▶ _Objectives_
1. Translate this sentence from the article on the county clerk race into Spanish: "Political party isn’t the only division between candidates."
2. Rewrite the county clerk article, starting with "Editor’s note •" and going on through "and Spanish here.", swapping "voter guide" for "election guide".

Editor’s note • This story is part of The Salt Lake Tribune’s voter guide for the 2022 midterm elections. You can find all the stories in both English and Spanish here.
Para leer este artículo en español, haz clic aquí.
Salt Lake County voters will elect their next county clerk this fall, replacing a 32-year career civil servant who championed voting rights for Utahns.
Democrat and longtime county clerk Sherrie Swenson, who has served eight consecutive terms as the county’s top election official, will retire at the end of the year. Vying to replace Swenson are Democrat Lannie Chapman and Republican Goud Maragani.
Political party isn’t the only division between candidates.
In public, Maragani, a compliance lawyer for technology company Lucid, is straightforward about the 2020 election — “Joe Biden won the election. I think that’s clear. I think (Donald) Trump filed a bunch of cases, but he came up short. He didn’t win it.”
But posts made my Maragani on social media show that the GOP candidate thinks that Democrats “cheat” and the 2020 election was stolen. In other posts, he called Democrats “commies” and “Marxists” and advocated for stopping the prosecutions of those arrested for participating Jan. 6 attack on the U.S. Capitol. As Election Day gets closer, and after securing the GOP nomination, Maragani has begun to walk back some of these allegations.
Chapman, currently the chief deputy clerk for Salt Lake County, does not hesitate to say Democrat Joe Biden won the 2020 election, and that the vote was free and fair.

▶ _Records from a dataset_
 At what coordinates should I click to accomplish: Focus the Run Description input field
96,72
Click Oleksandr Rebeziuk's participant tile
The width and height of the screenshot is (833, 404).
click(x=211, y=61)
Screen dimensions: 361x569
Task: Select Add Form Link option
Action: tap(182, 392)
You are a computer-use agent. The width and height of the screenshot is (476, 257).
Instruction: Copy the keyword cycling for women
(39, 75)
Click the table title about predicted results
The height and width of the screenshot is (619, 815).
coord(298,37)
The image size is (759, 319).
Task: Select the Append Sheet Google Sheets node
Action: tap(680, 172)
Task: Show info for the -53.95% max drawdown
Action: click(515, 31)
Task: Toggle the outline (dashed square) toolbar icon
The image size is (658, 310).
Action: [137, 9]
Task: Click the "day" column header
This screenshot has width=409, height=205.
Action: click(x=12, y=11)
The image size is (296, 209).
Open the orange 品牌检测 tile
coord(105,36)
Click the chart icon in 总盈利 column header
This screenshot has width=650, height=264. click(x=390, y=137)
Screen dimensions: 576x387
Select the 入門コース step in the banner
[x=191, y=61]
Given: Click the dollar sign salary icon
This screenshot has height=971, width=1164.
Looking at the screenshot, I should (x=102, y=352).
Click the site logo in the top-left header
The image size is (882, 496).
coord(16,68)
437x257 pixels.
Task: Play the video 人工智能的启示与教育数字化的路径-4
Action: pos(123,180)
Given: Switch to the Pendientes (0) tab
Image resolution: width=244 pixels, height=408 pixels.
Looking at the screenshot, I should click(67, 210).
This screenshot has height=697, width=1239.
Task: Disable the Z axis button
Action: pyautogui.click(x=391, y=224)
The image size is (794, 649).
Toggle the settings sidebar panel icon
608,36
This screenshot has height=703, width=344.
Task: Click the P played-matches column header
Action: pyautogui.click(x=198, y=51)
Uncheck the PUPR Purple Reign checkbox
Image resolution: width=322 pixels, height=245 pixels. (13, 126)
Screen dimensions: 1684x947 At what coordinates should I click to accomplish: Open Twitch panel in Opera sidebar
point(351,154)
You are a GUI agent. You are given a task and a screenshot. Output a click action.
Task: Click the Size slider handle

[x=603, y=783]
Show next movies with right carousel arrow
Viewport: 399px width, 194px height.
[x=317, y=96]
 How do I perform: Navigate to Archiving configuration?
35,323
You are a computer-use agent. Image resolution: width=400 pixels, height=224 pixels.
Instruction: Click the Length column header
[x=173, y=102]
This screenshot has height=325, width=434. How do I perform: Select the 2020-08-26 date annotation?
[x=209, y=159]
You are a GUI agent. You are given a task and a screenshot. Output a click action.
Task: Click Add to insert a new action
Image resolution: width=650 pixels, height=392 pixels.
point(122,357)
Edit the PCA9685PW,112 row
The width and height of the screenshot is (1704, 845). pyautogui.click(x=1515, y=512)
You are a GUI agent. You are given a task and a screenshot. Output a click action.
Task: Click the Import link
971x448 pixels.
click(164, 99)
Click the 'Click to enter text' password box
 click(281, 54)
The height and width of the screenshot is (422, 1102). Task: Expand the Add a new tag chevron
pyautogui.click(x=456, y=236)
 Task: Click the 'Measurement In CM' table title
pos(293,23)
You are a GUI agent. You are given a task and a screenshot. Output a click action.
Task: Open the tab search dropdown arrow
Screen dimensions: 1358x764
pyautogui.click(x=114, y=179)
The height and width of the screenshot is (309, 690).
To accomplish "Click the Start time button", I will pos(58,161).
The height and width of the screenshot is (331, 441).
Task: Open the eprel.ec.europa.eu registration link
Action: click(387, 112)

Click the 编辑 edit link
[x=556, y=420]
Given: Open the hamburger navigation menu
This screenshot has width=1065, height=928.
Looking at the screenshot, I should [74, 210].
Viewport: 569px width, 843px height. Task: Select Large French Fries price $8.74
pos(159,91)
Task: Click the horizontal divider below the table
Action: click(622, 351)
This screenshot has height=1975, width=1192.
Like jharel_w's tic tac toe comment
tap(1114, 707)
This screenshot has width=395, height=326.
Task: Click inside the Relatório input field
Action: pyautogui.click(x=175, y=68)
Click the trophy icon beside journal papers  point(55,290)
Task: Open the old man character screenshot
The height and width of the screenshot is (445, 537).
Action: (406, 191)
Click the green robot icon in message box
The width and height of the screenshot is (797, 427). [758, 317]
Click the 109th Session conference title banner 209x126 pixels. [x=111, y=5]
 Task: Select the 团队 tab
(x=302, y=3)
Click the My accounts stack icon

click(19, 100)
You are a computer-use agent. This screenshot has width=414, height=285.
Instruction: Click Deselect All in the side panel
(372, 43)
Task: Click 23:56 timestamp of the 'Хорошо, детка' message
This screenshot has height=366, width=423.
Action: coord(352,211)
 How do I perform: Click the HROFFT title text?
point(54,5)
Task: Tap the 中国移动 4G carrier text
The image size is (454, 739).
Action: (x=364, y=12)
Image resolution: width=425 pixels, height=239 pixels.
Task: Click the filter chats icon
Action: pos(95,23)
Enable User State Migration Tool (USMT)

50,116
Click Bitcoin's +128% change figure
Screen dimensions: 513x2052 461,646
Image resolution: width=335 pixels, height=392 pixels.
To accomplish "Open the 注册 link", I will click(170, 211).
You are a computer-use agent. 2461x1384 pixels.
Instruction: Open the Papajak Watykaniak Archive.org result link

▶ _Outputs in order_
1. El partido político no es la única división entre los candidatos.

2.
Editor’s note • This story is part of The Salt Lake Tribune’s election guide for the 2022 midterm elections. You can find all the stories in both English and Spanish here.